Compensation Terms Agreement for Interim Chief Financial Officer Jesse Hill – eXp World Holdings, Inc.

Summary

This agreement outlines the compensation for Jesse Hill as Interim Chief Financial Officer of eXp World Holdings, Inc., effective April 1, 2025. Mr. Hill will receive an annual base salary of $450,000, a one-time stock option award valued at $150,000, and a one-time restricted stock unit award also valued at $150,000. The stock options and restricted stock units vest over three years, with specific vesting schedules, and require Mr. Hill to remain employed through each vesting date. All awards are subject to the company's 2024 Equity Incentive Plan and related agreements.

EX-10.5 4 expi-20250331xex10d5.htm EX-10.5

Exhibit 10.5

 

Description of Compensation Terms with Interim Chief Financial Officer

 

Jesse Hill’s compensation in connection with his appointment as Interim Chief Financial Officer of eXp World Holdings, Inc.  (the “Company”), effective April 1, 2025, is as follows:

annual base salary of 450,000, effective April 1, 2025;

a one-time award of options to purchase common stock of the Company (“Common Stock”) with a grant date fair value of $150,000; and

a one-time award of restricted stock units with a grant date fair value of $150,000 that, upon vesting, settle in shares of Common Stock on a one-for-one basis.

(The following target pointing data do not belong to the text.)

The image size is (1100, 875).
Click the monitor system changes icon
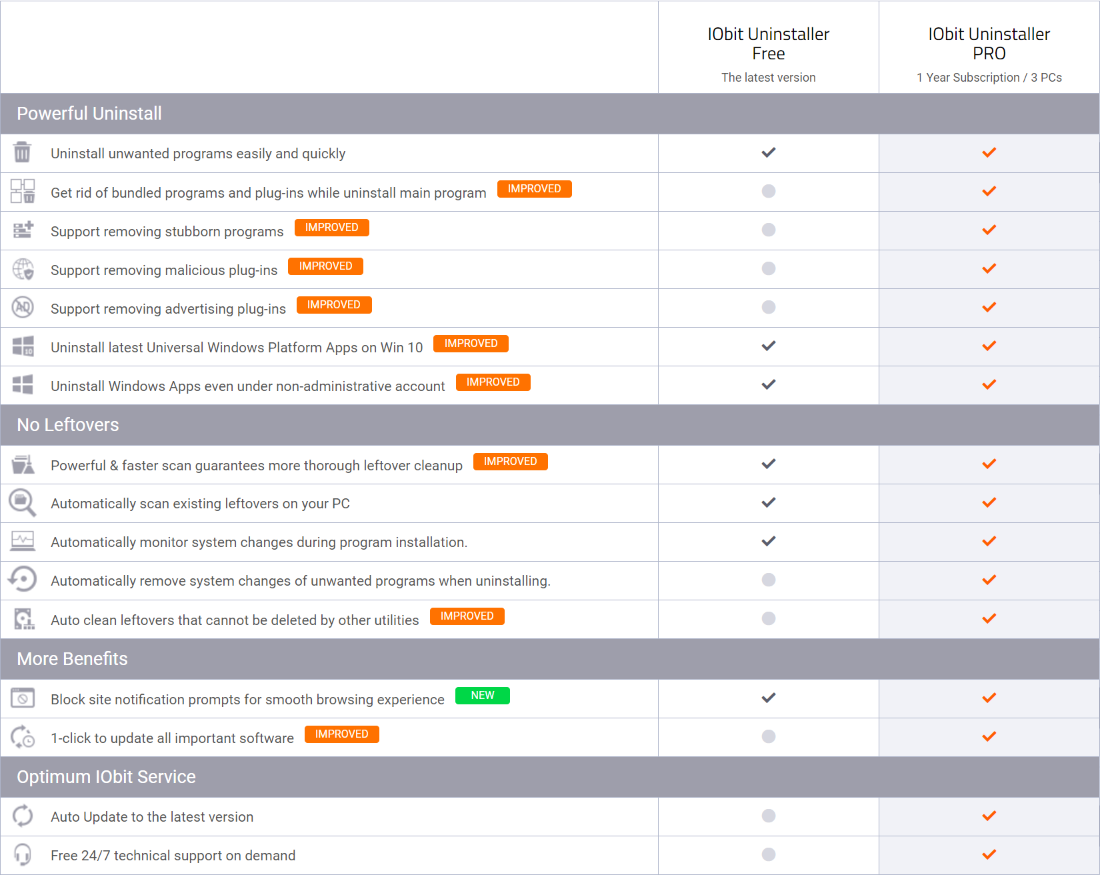[x=22, y=541]
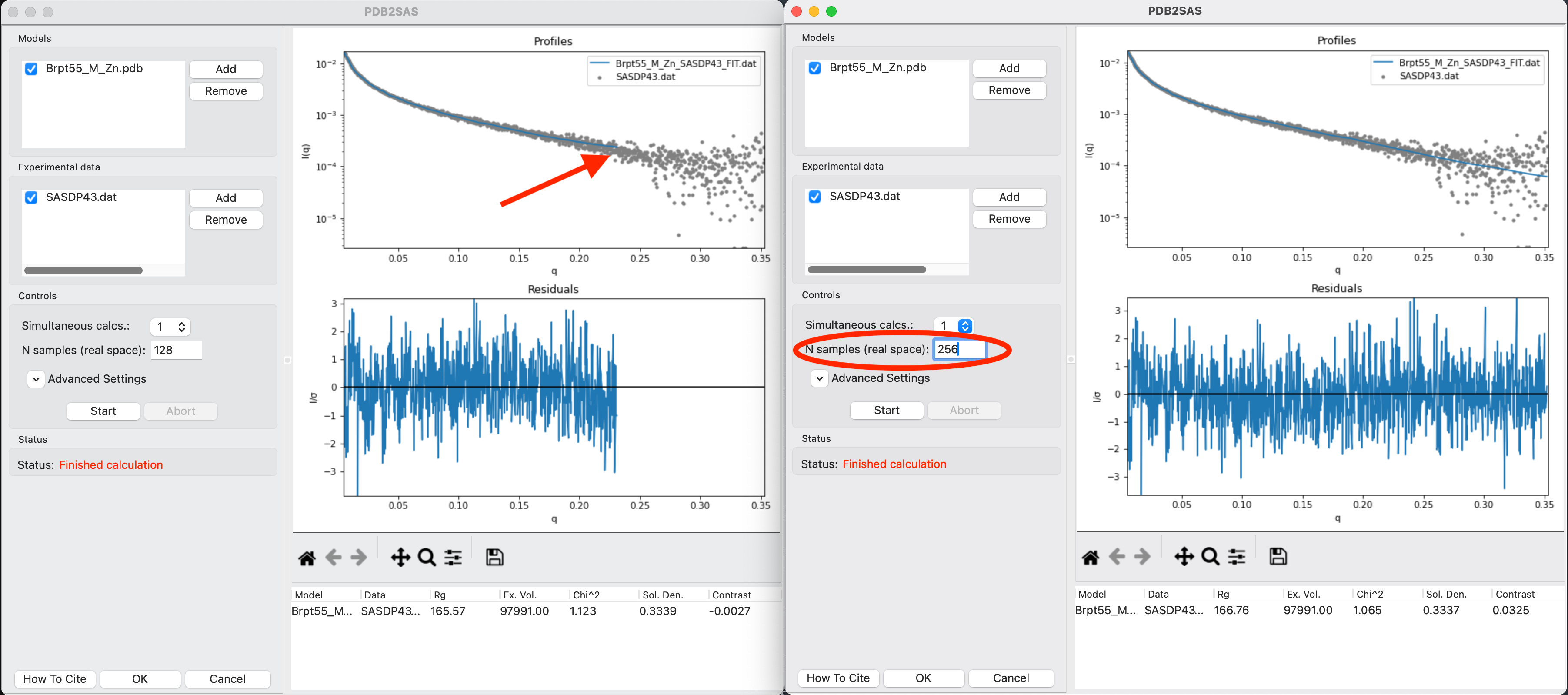Toggle SASDP43.dat checkbox in left window
Viewport: 1568px width, 695px height.
[31, 198]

The option award and restricted stock unit award were granted on March 14, 2025. The options awarded have an exercise price equal to the closing stock price of a share of Common Stock on the grant date, vest in equal quarterly installments over a three-year period following the grant date, and are otherwise be subject to the term and conditions of the eXp World Holdings, Inc. 2024 Equity Incentive Plan (the “Plan”) and corresponding award agreement. The restricted stock units awarded vest in quarterly installments over a three-year period following grant date, with 30% of the award vesting over the first one-year period, 30% of the award vesting over the second one-year period, and the remaining 40% of the award vesting over the third one-year period, and are otherwise subject to the term and conditions of the Plan and corresponding award agreement. Vesting of options and restricted stock units under the awards are subject to Mr. Hill’s continued service through each applicable vest date.